Hessian vector product of each gradient separately

ITs · December 7, 2021, 9:12pm

I trying to compute the Hessian vector product with an unused vector in a customized optimizer. What is optimized is Logistic Regression where the output is a `{Tensor: (10, 784) }’, that is a 10 class problem with an input of dimension 784. For simplicity lets say that we do not have a bias term. To implement the optimizer I am using the PyTorch optimizer interface with closure to get the loss. I have tried some examples like this

_grads = grad(loss, params, grad_outputs=None, only_inputs=True, retain_graph=True, create_graph=True)

and this

v = tuple([torch.ones_like(_, requires_grad=True) for _ in group['params']])
v_hess = grad(_grads, params, grad_outputs=v, only_inputs=True, retain_graph=True,create_graph=True)
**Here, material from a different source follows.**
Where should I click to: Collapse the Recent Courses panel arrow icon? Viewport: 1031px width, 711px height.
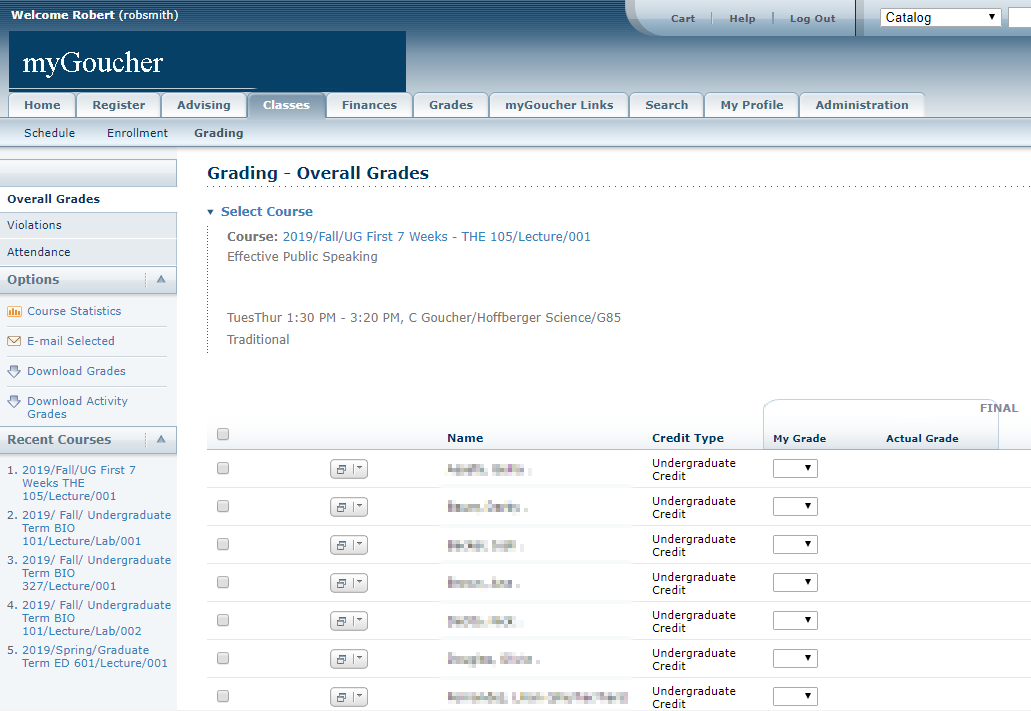[160, 440]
and seems to work. However, what I need in my case is to compute the Hessian vector product for a specific gradient in _grads with a predefined vector (grad_outputs) like this

for p in group['params']:
if p.grad is not None:
   params.append(p)
   groups.append(group)
   grads.append(p.grad)

for grad_x, param_x in zip(grads_x, params_x):
   dummy_vector = torch.ones_like(grad_x, requires_grad=True)
   Hdv = grad(grad_1_out_of_10, param_1_out_of_10, torch.ones_like(grad_1_out_of_10, requires_grad=True), allow_unused=True)

but Hdv is None. As an example of my problem think of that when you want to compute the conjugate directions where the output vector is initialized with the -grad_1_out_of_10 and Hessian vector products are needed in each iteration. Is it possible or meaningful to compute something like that? Could you please give an example?

ITs · December 16, 2021, 3:34pm

I found some useful posts like this that solved my question.